= Cherry Pickles =

Welsh artist

Cherry Pickles (born 1950) is an artist and lecturer from Bridgend in South Wales. Her works have been exhibited widely in the United Kingdom as well as in Greece and the United States. She has also lectured at a number of art schools.

==Biography==
Pickles first obtained a degree in Mathematics from Ulster University before going on to study for a Postgraduate Diploma at Slade School of Fine Art, and a BA in Painting at Chelsea School of Art.

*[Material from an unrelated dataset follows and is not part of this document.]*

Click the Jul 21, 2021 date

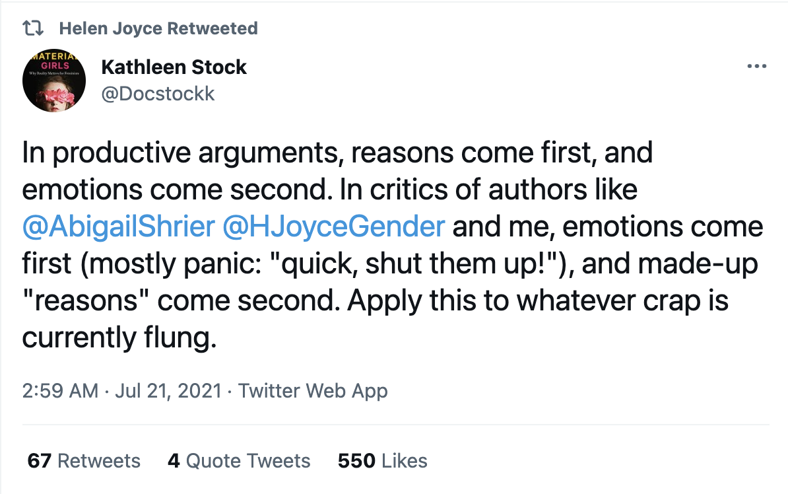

Pickles has had a career as an independent artist, exhibiting widely and securing a number of grants in order to travel, exhibit and publish her work. She won a Boise Travelling Scholarship to Italy in 1980 and Greek Government Scholarships in 1992, 1994 and 1995. As well as numerous group exhibitions Pickles has had several solo shows, including two in 1994, one at St David's Hall in Cardiff and the other at the Smith Jariwala Gallery. In 2017 she was shortlisted for the Lynn Painter-Stainers Prize.
She mainly paints but also makes images with collage, drawing and camera. Some of her works, such as her self-portrait as Dylan Thomas, are portraits although she has also painted many landscapes.

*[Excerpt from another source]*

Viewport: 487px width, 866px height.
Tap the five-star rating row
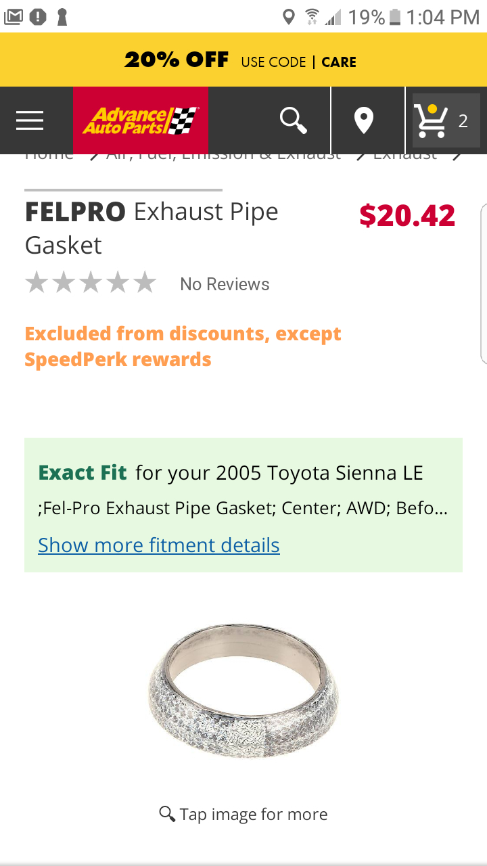click(91, 283)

Pickles has also had a long career as a lecturer and academic, teaching at a number of art schools including Falmouth School of Art, the University of St Andrews, Cardiff Art School and the Royal Drawing School in London.

In 2002 Pickles was the victim of theft, when her car along with 20 of her paintings were stolen in Cardiff. She was taking the paintings to Athens for an exhibition.

In the 2019 UK General Election Pickles hosted the constituency office, in Prime Minister Boris Johnson's London constituency, for the candidacy of William Tobin- aimed at highlighting the several million people excluded from the British electoral franchise. Pickles' paintings were used as campaign backdrops, notably Self-portrait as an Old Etonian for the campaign video.